This project is a scalable image search engine powered by CLIP embeddings, FAISS for efficient similarity search, FastAPI as a high-performance backend framework, and Streamlit for an intuitive and interactive frontend interface.
It enables users to:
• Upload an image and retrieve visually similar products from a dataset.
• Input a text query and receive product images matching the description.
With its modular client-server architecture, this solution is easy to deploy, extend, and integrate into broader e-commerce workflows. This project is designed for datasets of approximately 10,000 product images, making it suitable for mid-sized retail catalogs or prototypes. Architecture Overview
Streamlit (Frontend) ⇄ FastAPI (Backend) ⇄ FAISS + Embedding Models (CLIP, Sentence Transformers)
The system is split into two independent components:
• A frontend client where users upload inputs and view results.
• A backend server that handles preprocessing, embedding generation, similarity search, and filtering.

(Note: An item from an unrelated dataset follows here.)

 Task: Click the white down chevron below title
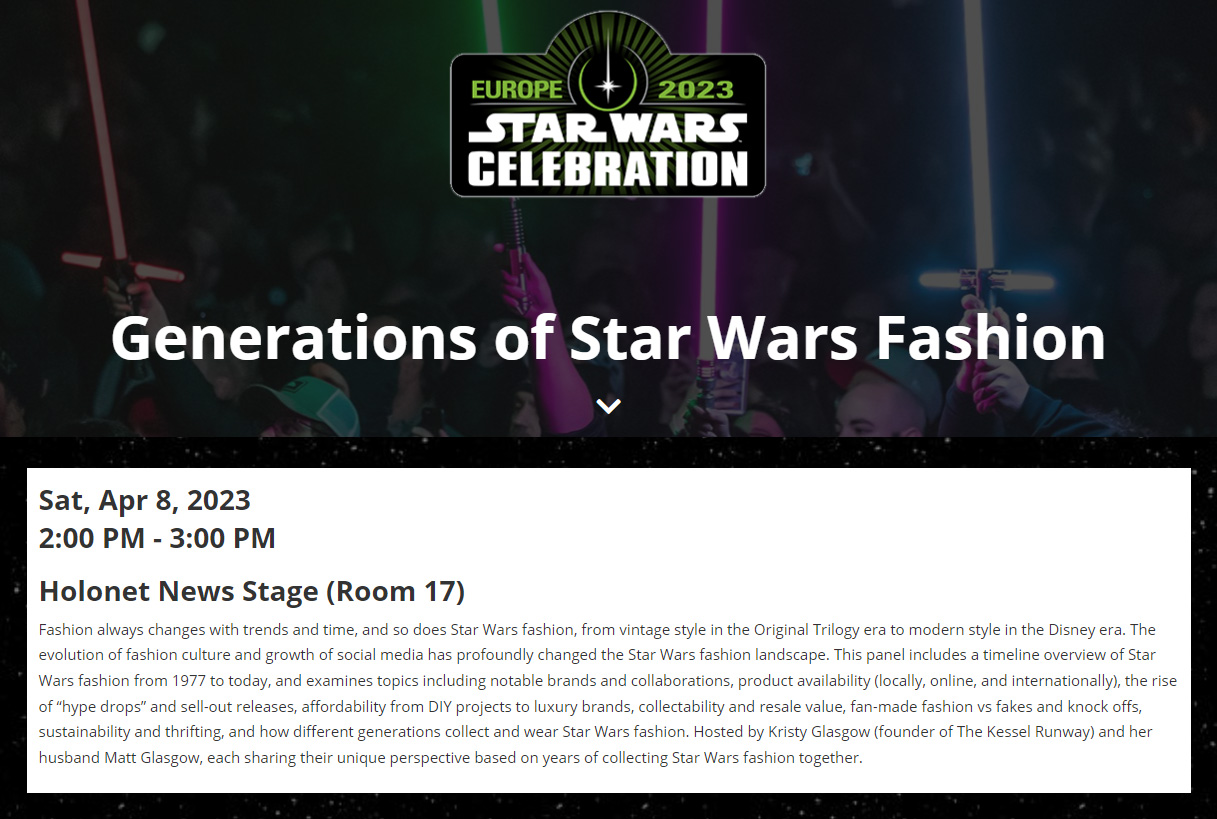point(608,405)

CLIP is used to generate feature embeddings for both images and text, while FAISS allows for fast approximate nearest-neighbor search. The backend could be used to apply simple text filtering system to block inappropriate queries using a configurable banned word list. Project Directory Structure
repo/
├── backend/
│ ├── api1.py # FastAPI application
│ ├── image_processing.py # Functions to preprocess image files
│ ├── text_processing.py # Functions for processing text inputs
│ ├── faiss_index.py # FAISS indexing and search logic
│ ├── banned_words.py # List of filtered/offensive terms
│ ├── requirements.txt # Backend Python dependencies
├── frontend/
│ ├── app1.py # Streamlit client interface
│ ├── requirements.txt # Frontend Python dependencies
├── data/
│ ├── image_paths.npy # Numpy array of image paths
│ ├── classes.npy # Labels or categories for images
│ ├── search.index # Serialized FAISS index
├── README.md
To generate these .npy and .index files, ensure your dataset is preprocessed and embeddings are extracted. A generate_index.py script is recommended (not included here).

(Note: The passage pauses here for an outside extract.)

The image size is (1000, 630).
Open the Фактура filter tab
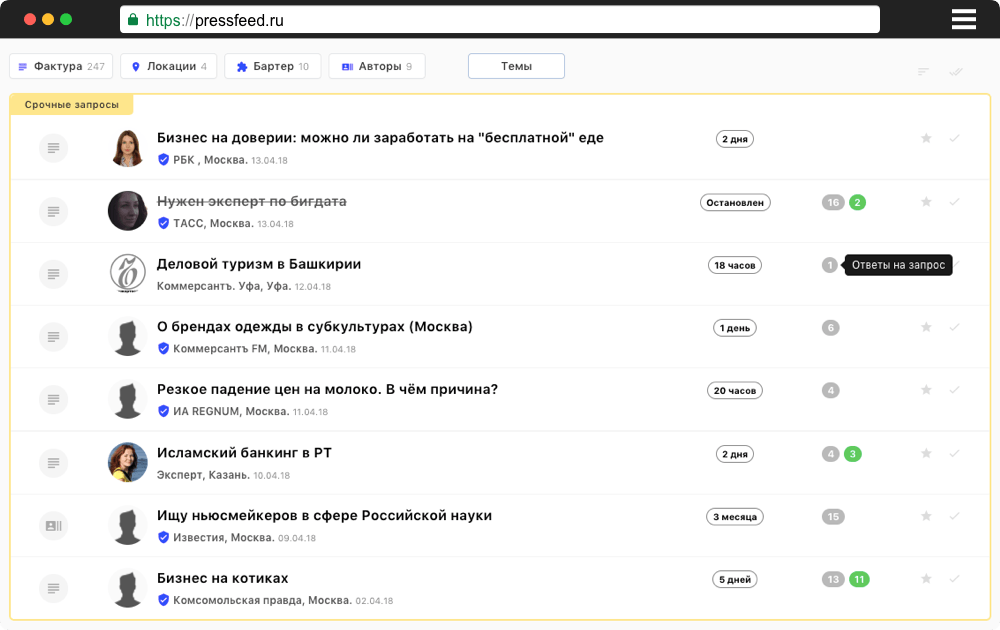pos(61,67)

git clone https://github.com/your-username/image-search-engine.git cd image-search-engine
cd backend
python -m venv venv #replace the virtual environment name
source venv/bin/activate # Windows: venv\Scripts\activate
pip install -r requirements.txt
uvicorn api1:app --host 0.0.0.0 --port 8002
This will launch the API on http://127.0.0.1:8002.
Open a separate terminal window:
cd frontend
python -m venv venv #replace the virtual environment name
source venv/bin/activate
pip install -r requirements.txt
streamlit run app1.py
The Streamlit interface will automatically connect to the backend server and be accessible in your web browser. Python 3.8+ is recommended. Make sure the required .npy and .index files are present in the data/ directory.
• Backend uses CLIP (via sentence-transformers) to compute embeddings.
• PDF/DOCX documents are parsed and passed through the same text embedding pipeline.
• Streamlit displays the top-K similar images along with similarity scores.
• Backend responses are JSON-based, and frontend dynamically renders the results.
Upload or drag an image (e.g., a shoe, bag, or watch) or describe it using a short phrase like:
"stationery"
The system will return the top 5 most visually or semantically similar product images from the dataset.
This system can be adapted for retail, visual search engines, fashion tech platforms, and educational tools involving content-based retrieval.
This project is released under the MIT License. You are free to use, modify, and distribute it. For more details, see the LICENSE file.